XXIV
The Coral Tree
Kamanita followed them long with his eyes and wandered. And then he wondered at his wonder.
“How does it happen that everything here seems so strange to me? If I belong to this place, why does not everything appear perfectly natural? But every new thing I see is a puzzle and fills me with astonishment. For example, this odour that now floats past me so suddenly? How absolutely different it is from all other flower scents here—much fuller and more powerful, attracting and disquieting at the same time. Where can it come from? But where do I myself come from? It seems to me as though I had been, but a short time ago, a mere nothing. Or did I have an existence? Only not here? If so, where? And how have I come here?”
While he revolved these questions in his mind his body had risen up, without his perceiving it, from the meadow, and he was already floating onward—though not in a direction taken by any of the others. He made his way upwards towards a depression in the crest of the hill. As he passed over it he was greeted by a yet more powerful breath of that new and strange perfume.
Kamanita, however, flew onward.
Beyond the hill the neighbourhood lost something of its charm. The show of flowers was scantier, the shrubbery darker, the groves more deer, the rocks more forbidding and higher. Herds of gazelles grazed there, but only in a few solitary instances was one of the Blest to be seen.
The valley became narrower and ended in a cleft, and here the perfume grew yet stronger. Ever more rapid became his flight, ever more naked, steeper, and higher did the rocky walls close around him till an opening was no longer to be seen.
Then the ravine made a couple of sharp turns and opened suddenly.
Round about Kamanita extended a deep, pit-like valley shut in by towering malachite rocks which seemed to reach the heavens. In the midst of the valley stood the wonder-tree. Trunk and branches were of smooth, red coral, slightly more yellow the red of the crisp foliage, amid which blossoms of a deep crimson glowed and burned.
Over the pinnacles of the rocks and the summit of the tree rose the deep blue sky in which not a single cloud was to be seen. Nor did the music of the genii penetrate in any appreciable degree to this spot—what still trembled in the air seemed to be but a memory of melodies heard in the long past.
There were but three colours to be seen in the valley; the ultramarine blue of the heavens, the malachite green of the rocks, the coral red of the tree. And only one perfume—that mysterious odour, so unlike all others, of the crimson flowers which had led Kamanita thither.

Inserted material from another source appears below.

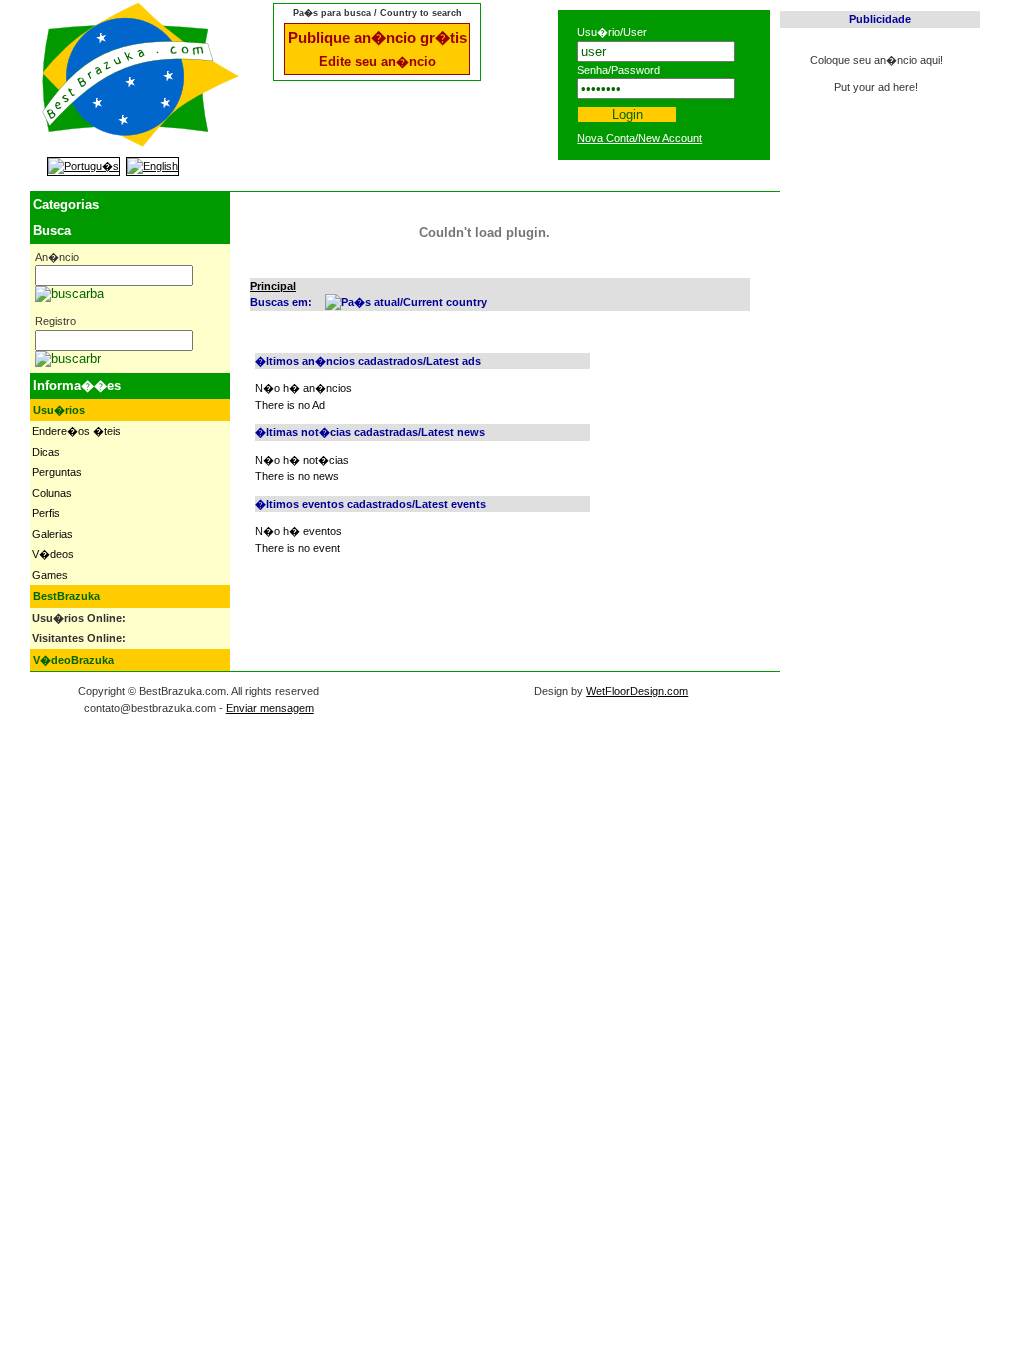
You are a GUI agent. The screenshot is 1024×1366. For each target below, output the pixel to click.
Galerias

Almost immediately the wonderful nature of that perfume began to show itself.
As Kamanita inhaled it here, in the dense form in which it filled the whole basin, his consciousness became suddenly quickened. It overflowed and broke through the barriers which had been raised about him from the time of his awakening in the pond till the present.
His past life lay open before him.
He saw the hall of the potter where he had sat in conversation with that foolish Buddhistic monk; he saw the little lane in Rajagriha through which he had hurried and the cow tearing towards him—then the horrified faces round about and the yellow-clad monks. And he saw the forests and the country roads of his pilgrimage, his palace, and his two wives, the courtesans of Ujjeni, the robbers, the grove of Krishna, and the Terrace of the Sorrowless with Vasitthi, his father’s house, and the children’s room.
And behind that he saw another life, and yet another, and still another, and ever others, as one sees the line of trees on a country road till the trees become points and the points blend into one strip of shadow.
At this, his brain began to reel.
And at once he found himself in the cleft again like a leaf that is driven by the wind. For, the first time, no one can bear the perfume of the Coral Tree for long, and the instinct of self-preservation bears everyone thence at the first sign of dizziness.
As he, by and by, moved more quietly through the open valley, Kamanita pondered: “Now I understand why the white robe said she imagined I had not yet been to the Coral Tree. For I certainly could not imagine then what they meant by ‘dream-pictures’; but now I know, for in that other life I have seen such. And I also know now why I am here. I wanted to visit the Buddha in the Mango Grove beside Rajagriha. Of course that intention was frustrated by my sudden and violent death, but my good intentions have been looked on favourably, and so I have reached this place of bliss as though I had sat at his feet and had died in his blessed doctrine. So my pilgrimage has not been in vain.”
Very soon Kamanita reached the pond again, where he let himself down upon his red lotus flower like a bird that returns to its nest.